Patricio Guzman

Nostalgia For the Light by Patricio Guzman 90 minutes 2010
How much better the world appears when one can look over the shoulder of a fine cinematographer. Beauty lies waiting to be uncovered in every corner, it’s just a question of time, the time it takes to set up a shot, to establish a position, a frame from which to begin noticing where the light is falling. Four minutes float past without a word spoken, right off the top of the movie, and when at last language enters the room, the speaker is nowhere to be seen, instead, a series of glowing nostalgia shots offer us views of home as it might have been, pressed under glass like specimens.

“The astronomers created an enormous telescope to bring two seemingly incompatible things closer: the origins of everything and the past of everything we are today.”

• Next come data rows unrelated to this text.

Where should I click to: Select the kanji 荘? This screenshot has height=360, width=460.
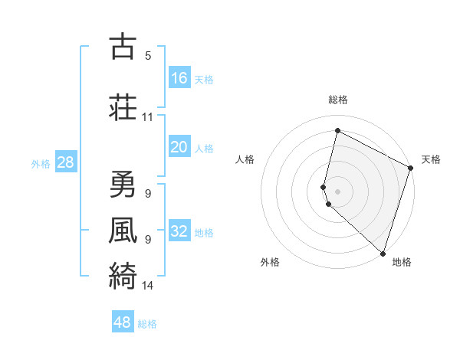(122, 107)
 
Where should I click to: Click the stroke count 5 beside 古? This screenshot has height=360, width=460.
(148, 56)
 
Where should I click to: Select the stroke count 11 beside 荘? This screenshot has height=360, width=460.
(148, 117)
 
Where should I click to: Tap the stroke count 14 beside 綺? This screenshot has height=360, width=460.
(148, 286)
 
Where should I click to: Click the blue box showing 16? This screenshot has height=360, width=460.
(179, 78)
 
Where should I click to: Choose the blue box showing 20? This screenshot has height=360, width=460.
(179, 148)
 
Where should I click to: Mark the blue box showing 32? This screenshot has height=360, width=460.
(179, 232)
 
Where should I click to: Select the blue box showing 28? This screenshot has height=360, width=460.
(65, 162)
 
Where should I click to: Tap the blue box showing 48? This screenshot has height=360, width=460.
(123, 322)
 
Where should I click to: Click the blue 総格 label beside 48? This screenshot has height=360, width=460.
(148, 324)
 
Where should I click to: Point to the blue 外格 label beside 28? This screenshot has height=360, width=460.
(41, 163)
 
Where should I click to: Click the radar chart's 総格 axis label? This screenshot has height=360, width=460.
(338, 100)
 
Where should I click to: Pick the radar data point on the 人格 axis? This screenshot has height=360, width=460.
(324, 186)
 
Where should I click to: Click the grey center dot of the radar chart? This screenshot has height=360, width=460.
(338, 191)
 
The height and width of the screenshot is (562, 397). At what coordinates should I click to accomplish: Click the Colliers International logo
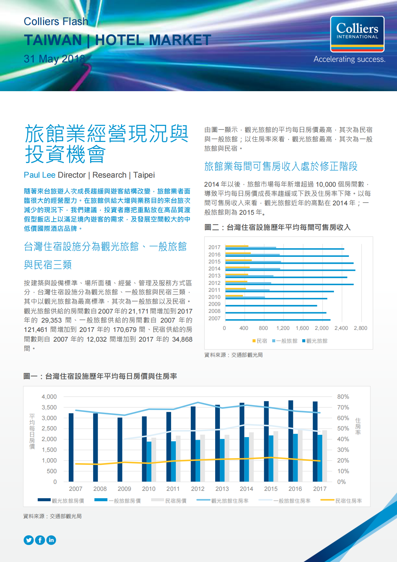coord(357,34)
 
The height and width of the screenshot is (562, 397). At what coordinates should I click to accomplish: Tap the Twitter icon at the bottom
coord(29,540)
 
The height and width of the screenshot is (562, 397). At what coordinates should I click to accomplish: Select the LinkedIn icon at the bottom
coord(51,540)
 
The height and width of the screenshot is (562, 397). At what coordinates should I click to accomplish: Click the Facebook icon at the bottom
coord(40,540)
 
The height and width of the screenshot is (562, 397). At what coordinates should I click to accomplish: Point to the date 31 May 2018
coord(54,59)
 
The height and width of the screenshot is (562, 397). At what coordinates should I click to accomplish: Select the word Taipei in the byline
coord(144,175)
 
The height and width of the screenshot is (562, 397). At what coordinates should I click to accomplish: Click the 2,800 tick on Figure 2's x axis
coord(360,328)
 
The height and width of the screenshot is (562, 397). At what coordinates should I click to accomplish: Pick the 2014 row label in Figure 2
coord(214,268)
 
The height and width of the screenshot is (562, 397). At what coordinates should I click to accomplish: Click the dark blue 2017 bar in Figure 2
coord(285,249)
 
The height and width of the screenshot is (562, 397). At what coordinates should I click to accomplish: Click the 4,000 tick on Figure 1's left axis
coord(49,397)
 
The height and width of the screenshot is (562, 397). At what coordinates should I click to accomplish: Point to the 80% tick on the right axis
coord(343,397)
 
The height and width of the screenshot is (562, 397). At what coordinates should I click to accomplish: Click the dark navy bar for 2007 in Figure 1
coord(71,447)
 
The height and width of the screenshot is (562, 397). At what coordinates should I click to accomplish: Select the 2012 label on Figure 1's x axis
coord(197,489)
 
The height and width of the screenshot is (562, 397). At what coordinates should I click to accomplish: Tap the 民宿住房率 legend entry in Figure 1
coord(348,501)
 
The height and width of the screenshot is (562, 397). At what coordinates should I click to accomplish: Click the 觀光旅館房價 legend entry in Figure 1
coord(68,501)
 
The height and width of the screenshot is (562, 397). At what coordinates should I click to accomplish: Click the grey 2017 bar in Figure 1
coord(325,456)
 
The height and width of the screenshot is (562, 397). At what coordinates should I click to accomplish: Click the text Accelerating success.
coord(349,59)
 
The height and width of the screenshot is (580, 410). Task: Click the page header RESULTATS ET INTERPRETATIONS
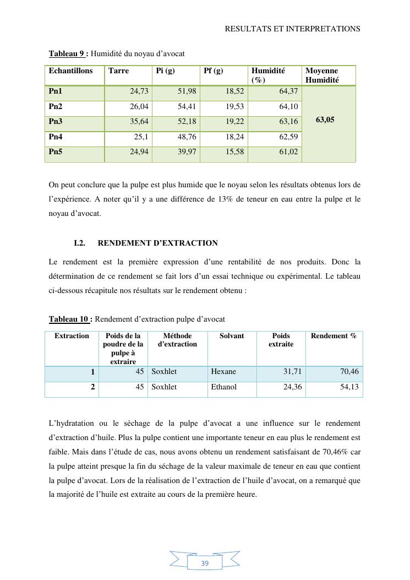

Celestial seasons mingle with petroglyph journeys carved out into desert rocks. Why Chile I wonder? Is it true, as the old world voice-over poetically intones, that these skies were kissed by the Gods? The dry climate appears ideal for finding traces of the earth’s past, while the skies are clear enough to grant views of light so distant that these stars have already died before they reach the eye of the telescope.

Beneath the cinematographer’s glassy stare, the spoons dance, the train flows through the Atacama desert, the Indigeneous worker graves lie windswept and abandoned on the high desert plain, and the concentration camp victims of Pinochet are gilded in star dust. Women sift through the desert sand, looking for remains of those they have lost. Like all beauty, this one is heartbreaking, sometimes unbearable, even at the stately distances this camera is most comfortable with.

“What did you find of your brother?”

“A foot. It was still in his shoe. Some of his teeth. I found part of his forehead, his nose, nearly all of the left side of his skull. The bit behind the ear with a bullet mark. The bullet came out here.”

This is the terrible poetry of memory. Filled always with necessary returns, these survivors speak out against the repressions of Chile’s feared dictator and the police that are always ready, in country after country, to say yes to power. Thousand were punished, kidnapped and tortured and buried in mass graves here in the desert. Many of these graves were dug up by the regime and bulldozed into the ocean, but these excavations occasionally left spillage, evidence and grief memorials for the ones who escaped the death squads. These sunburnt survivors insist on speaking their unbearable truths, looking at what can’t be looked at. They have dedicated their lives to searching, and bringing their evidence forward so that the magicians of cinema will offer one last conjuring trick, and let these memories live.